UZ 21

11.1K 599 4
                                    

Jangan lupa votenya dulu

Lalu kasih komentar juga.

Selamat membaca!

➰➰➰

Los Angeles, Amerika Serikat

"Xevor, kau sudah mendapatkannya?" tanya Mr. Gama sambil memegang ponsel miliknya.

"Yes, Mr. Tapi sepertinya saya merasa ada keganjilan terjadi," jelas Xevor merupakan tangan kanan Mr. Gama.

"Katakan!" perintah Mr. Gama dengan suara baritonnya.

"Sebelumnya pihak intern salah satu rumah sakit terbesar di Berlin mengatakan ada seorang pendonor bersedia mendonorkan jantungnya. Namun saat kami ingin menyelidiki latar belakang sang pendonor, pihak rumah sakit melarang keras kami. Bahkan kami tidak diberitahukan nama pendonornya, Mr. Mereka bahkan memblokade segala jaringan tersambung untuk kami mengetahui pendonor ini, Mr. Saya rasa ada seseorang yang juga punya kuasa besar berada di belakangnya," jelas Xevor datar.

"Apa yang diinginkan olehnya?" tanya Mr. Gama to the point.

"Mereka ingin berbicara langsung dengan Mr."

"Baiklah, saya akan ke sana."

Mr. Gama lalu memutuskan telepon sepihak. Tatapannya lurus keluar kaca besar yang menampilkan hutan belantara. Pikirannya tertuju pada penjelasan Xevor tadi. Jika spekulasi memang benar maka ini akan menjadi sulit untuk cucunya. Dia harus berhati-hati dalam mengambil tindakan karena jika salah maka akan berakibat fatal.

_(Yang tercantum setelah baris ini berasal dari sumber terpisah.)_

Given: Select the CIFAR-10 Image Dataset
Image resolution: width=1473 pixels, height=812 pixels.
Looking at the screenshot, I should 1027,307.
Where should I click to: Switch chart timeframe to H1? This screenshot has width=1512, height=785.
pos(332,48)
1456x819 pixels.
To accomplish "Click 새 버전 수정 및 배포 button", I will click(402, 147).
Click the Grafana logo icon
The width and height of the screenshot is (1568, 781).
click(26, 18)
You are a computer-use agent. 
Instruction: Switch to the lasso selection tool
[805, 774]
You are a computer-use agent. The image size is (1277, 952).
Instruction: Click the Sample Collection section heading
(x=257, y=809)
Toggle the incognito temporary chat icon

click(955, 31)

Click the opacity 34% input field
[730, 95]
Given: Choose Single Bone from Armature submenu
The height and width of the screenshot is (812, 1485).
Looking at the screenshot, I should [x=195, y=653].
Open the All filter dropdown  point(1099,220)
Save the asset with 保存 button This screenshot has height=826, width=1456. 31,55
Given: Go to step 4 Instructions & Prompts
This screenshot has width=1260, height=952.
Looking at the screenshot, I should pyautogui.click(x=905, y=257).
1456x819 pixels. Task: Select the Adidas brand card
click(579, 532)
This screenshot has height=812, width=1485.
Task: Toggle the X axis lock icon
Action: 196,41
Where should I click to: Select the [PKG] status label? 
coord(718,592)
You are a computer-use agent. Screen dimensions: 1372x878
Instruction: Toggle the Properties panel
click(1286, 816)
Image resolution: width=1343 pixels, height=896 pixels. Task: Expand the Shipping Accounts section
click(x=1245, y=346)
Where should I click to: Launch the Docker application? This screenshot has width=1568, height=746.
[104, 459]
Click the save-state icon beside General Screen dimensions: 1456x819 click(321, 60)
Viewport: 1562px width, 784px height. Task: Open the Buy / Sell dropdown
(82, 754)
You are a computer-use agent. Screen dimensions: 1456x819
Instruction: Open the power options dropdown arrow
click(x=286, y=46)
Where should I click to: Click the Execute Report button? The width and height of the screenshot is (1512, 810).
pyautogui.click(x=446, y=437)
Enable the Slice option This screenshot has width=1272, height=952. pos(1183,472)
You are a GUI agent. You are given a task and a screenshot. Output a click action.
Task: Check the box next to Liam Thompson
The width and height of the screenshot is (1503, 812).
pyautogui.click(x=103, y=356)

Mr. Gama menelpon asistennya untuk menyiapkan segalanya. Malam nanti dia akan kembali melakukan flight menuju Berlin, Jerman.

"Tenang saja, grandson. Grandpa selalu ada di belakangmu," gumam Mr. Gama tersenyum licik.

•••

Berlin, Jerman

Setelan jas armani hitam ditambah kacamata hitam lantas membuat penampilan Mr. Gama semakin misterius. Langkah kakinya yang mengintimidasi ditambah aura tajam dan dingin.

Baru beberapa menit jet pribadi Mr. Gama sampai di Berlin. Mr. Gama melanjutkan perjalanannya ke salah satu rumahnya berada di Berlin. Jerman merupakan salah satu negara yang masuk dalam area kekuasaannya.

Dari jauh Xavor dan puluhan pengawal lainnya menyambutnya. Mereka memberi salam sambutan buat pimpinan besarnya. Kemudian Xavor membukakan pintu yang akan ditumpangi Mr. Gama. Xavor sendiri duduk di samping Mr. Gama atas perintahnya. Mobil mereka mulai melaju menuju rumah besar berada di ujung perkotaan Berlin.

"Serahkan berkasnya, Xavor!" Dengan sigap Xavor memberikan berkas-berkas yang diminta bosnya.

Mr. Gama membaca dengan teliti setiap kata tertera pada lembar kertas itu. Kertas-kertas itu adalah laporan atas latar belakang sang pendonor. Bagaimana Xavor bisa mendapatkannya, lagi-lagi karena kekuasaan seorang Mr. Gama.

"Kapan saya menemuinya?" tanya Mr. Gama tanpa memandang Xavor duduk sampingnya.

"Besok, pukul 12 siang di rumah sakit tersebut Mr," jawab Xavor lugas.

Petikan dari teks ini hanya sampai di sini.